Long before Charlie Chaplin ever met Mack Sennett, 'Little Mary' Pickford had become the first superstar of the cinema, exasperating director D W Griffith by being bigger than his movies which framed her. She was so popular that on a trip to the Soviet Union in 1926, director Sergei Komorov persuaded her to kiss a local actor for his camera and turned the clip into the centerpiece of "A Kiss From Mary Pickford". She would play the moppet her entire career, but underneath the trademark blonde curls and elfin grace was a steely businesswoman who knew her worth and pushed for it, first with Griffith, later with Adolph Zukor, and always until her early retirement. Her pragmatic nature refused to force a product on the public that it didn't want. When the 30-year old Pickford appealed through the pages of PHOTOPLAY for suggestions about parts she could play, the responses (Cinderella, Heidi, Alice, Anne of Green Gables) convinced her that audiences did not want to see her grow up. A decade later, she walked away from pictures at the age of 40.

Pickford's career resembled Chaplin's in many ways. Both their fathers were alcoholics, but her mother's toughness following her father's death saved the family from the punishing poverty the Chaplins would know when his mother's mental health collapsed after Charles Sr. abandoned her. Pickford showed her pluck early, refusing to allow the family to split up and consciously assuming the father's role as breadwinner. A working actress from the age of six, she solidified the family fortunes by aligning herself with producer David Belasco as a teenager, much as Lancashire Lad Chaplin had with the great William Gillette in London's West End and later joining Fred Karno's pantomime troupe.
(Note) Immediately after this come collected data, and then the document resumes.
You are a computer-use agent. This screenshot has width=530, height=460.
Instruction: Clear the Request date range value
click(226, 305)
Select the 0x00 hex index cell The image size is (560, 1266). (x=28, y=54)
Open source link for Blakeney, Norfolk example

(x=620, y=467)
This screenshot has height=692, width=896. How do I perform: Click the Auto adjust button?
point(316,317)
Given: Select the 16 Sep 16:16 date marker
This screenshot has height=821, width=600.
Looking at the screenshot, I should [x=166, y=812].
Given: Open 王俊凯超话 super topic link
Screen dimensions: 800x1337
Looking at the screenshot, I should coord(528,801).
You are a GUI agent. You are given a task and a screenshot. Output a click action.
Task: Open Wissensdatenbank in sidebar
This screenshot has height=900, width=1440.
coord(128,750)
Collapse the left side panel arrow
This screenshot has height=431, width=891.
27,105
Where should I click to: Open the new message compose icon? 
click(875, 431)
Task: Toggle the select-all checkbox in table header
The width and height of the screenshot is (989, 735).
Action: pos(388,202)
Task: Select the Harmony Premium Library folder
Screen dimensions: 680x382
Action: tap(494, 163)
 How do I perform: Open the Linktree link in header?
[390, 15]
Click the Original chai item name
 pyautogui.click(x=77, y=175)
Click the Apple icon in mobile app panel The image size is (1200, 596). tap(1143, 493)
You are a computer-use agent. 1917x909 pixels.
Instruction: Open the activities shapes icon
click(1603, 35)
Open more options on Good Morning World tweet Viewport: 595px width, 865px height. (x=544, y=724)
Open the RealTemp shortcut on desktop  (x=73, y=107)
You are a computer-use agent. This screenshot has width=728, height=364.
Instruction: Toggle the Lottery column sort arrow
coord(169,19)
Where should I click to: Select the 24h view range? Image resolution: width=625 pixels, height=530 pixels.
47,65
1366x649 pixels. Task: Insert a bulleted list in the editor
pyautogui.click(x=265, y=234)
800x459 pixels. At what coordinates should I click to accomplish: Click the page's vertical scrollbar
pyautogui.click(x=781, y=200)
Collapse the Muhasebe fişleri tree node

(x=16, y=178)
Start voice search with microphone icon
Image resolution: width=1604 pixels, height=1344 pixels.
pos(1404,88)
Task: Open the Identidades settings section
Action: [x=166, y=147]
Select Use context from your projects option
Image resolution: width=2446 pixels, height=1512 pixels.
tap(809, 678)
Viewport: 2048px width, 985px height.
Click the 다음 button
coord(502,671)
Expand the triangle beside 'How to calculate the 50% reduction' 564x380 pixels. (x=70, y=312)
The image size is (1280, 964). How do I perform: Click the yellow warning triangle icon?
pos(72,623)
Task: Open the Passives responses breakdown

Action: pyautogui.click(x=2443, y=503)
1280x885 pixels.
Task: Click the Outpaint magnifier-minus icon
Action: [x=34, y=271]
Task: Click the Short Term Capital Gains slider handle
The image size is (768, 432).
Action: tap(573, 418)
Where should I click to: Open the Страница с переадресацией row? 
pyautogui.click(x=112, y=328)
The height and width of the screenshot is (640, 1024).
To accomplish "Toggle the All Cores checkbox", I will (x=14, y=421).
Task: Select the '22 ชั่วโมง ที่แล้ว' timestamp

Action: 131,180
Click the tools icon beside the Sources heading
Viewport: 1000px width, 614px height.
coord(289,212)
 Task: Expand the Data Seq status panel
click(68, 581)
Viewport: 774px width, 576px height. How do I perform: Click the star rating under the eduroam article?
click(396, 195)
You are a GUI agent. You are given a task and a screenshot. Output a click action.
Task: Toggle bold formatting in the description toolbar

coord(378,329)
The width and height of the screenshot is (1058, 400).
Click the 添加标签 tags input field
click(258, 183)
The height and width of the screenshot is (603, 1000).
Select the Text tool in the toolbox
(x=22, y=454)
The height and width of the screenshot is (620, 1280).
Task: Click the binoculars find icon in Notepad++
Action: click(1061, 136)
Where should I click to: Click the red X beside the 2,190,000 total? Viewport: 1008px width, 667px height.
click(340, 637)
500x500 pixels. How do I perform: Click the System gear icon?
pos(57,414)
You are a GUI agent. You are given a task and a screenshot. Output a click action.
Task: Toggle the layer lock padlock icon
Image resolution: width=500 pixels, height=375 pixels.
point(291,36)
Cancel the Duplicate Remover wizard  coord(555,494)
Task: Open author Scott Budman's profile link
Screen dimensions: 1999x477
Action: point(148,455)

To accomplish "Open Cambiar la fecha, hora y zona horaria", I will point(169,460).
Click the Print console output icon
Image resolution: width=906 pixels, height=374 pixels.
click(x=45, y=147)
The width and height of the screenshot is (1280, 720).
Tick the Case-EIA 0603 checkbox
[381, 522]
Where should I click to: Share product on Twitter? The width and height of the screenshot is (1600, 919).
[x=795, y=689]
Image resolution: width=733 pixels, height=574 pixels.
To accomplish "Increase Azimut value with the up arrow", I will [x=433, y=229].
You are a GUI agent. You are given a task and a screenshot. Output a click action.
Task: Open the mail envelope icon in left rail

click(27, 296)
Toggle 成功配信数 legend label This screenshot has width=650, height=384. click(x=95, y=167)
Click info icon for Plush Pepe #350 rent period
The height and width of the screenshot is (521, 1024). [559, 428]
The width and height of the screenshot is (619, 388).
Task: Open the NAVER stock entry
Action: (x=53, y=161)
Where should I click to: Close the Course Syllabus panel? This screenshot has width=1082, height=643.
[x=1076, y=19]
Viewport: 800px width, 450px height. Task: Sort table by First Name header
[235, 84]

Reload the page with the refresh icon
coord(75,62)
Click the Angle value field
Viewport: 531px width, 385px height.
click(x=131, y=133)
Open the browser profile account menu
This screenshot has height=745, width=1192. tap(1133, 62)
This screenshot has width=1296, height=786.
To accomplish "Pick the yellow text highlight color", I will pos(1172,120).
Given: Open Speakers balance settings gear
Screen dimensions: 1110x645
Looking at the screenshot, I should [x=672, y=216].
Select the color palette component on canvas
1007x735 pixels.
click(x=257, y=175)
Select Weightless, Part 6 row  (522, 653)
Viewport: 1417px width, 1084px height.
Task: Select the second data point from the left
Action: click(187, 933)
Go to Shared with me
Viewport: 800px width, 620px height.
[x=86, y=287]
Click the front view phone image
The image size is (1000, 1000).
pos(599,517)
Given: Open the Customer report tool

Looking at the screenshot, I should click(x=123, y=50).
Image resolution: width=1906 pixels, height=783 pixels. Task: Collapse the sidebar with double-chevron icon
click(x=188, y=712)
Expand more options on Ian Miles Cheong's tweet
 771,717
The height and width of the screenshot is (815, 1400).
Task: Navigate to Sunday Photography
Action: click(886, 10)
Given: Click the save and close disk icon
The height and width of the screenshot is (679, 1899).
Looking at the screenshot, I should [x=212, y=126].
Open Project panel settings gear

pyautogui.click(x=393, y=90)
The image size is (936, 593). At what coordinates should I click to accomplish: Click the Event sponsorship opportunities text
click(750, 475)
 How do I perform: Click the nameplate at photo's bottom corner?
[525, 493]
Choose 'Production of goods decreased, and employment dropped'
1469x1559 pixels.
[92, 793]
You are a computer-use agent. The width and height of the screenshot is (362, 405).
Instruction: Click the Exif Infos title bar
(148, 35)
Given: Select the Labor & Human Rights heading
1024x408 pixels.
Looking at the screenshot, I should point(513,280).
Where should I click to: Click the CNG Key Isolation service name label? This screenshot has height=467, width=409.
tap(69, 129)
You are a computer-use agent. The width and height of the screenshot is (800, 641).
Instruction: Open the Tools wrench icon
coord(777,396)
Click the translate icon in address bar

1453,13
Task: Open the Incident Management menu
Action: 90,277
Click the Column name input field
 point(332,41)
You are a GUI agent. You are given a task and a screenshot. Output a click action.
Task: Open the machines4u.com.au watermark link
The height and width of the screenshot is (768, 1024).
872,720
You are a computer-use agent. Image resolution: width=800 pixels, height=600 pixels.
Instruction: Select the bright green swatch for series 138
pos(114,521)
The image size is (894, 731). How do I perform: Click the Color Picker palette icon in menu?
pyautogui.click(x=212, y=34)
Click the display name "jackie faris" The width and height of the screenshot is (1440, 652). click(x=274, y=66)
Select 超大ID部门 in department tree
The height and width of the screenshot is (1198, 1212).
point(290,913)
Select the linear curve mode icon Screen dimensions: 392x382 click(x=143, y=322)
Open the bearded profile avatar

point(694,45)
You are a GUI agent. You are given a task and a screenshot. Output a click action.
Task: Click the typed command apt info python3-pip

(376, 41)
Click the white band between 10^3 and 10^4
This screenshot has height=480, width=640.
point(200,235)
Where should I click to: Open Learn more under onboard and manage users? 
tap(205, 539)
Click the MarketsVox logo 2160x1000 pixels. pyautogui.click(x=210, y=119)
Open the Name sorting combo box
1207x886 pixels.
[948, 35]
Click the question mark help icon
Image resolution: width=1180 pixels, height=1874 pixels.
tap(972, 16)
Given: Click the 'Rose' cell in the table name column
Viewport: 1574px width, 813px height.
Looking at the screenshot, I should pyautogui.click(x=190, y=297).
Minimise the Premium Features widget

The two were similar in their mixture of comedy and pathos, in their wringing poetry from poverty, though Pickford's films often documented the search for a missing father to reunite the family while Chaplin was forever alone with his idealized portrait of the woman his mother had been (or he wished she could be). 'Little Mary' blazed the trail 'The Tramp' would follow, the two ragamuffins becoming the aristocracy of silent films.

Stage actress Pickford went slumming one day in 1909 and teamed with Griffith, a rising director of "galloping tintypes", who would help shape her screen persona. In those days, there were no credits listing the director's or actors' names, but that proved no impediment to stardom as people inquired about the 'Little Mary' they had seen in so many movies. Displaying the same intuitive genius for film acting as had Griffith for direction, Pickford rejected the broad stock gestures of 19th Century stage technique in favor of a stillness that riveted audience attention. She could not only show feeling, but she could capture the subtle shift of feeling without dialogue and, as the first actor to understand the impact of the close-up, soared to the top of the new art form. Movies were like religion, and she was their undisputed goddess, 'America's Sweetheart'. It was at her shrine that they worshipped, and she insisted on her fair share of the take, telling Adolph Zukor in 1916, "No--I really cannot afford to work for only ten thousand a week." Her hard bargaining, which some thought unladylike, prompted a no-doubt envious Chaplin to call her "Bank of America's Sweetheart."

It is a mark of Pickford's star quality that adoring audiences flocked to see her even in undistinguished movies. Little Mary had struck a deep chord in the new mass of moviegoers, reflecting their dreams and pain. America was a place of promise and unfairness, and her deeply personal and boldly social films, which depicted beatings, betrayals and early deaths, strove to bridge the cavernous gap between the classes. During her prime between 1917-1919, she and her filmmaking cohorts (screenwriter Frances Marion and directors Marshall 'Mickey' Neilan, Cecil B DeMille and William Desmond Taylor) were prime shapers in developing movie narrative, bringing verve and finesse to feature storytelling. Though perpetually typecast as the naif, Pickford kept things interesting by frequently playing multiple roles: mother and daughter ("Rags" 1915, "Pollyanna" 1920), mother and son ("Little Lord Fauntleroy" 1921), sisters under the skin ("Stella Maris" 1918). She also tortured and distorted herself to bring credibility to her performance (prior to Lon Chaney), most spectacularly in "Stella Maris" and "Suds" (1920).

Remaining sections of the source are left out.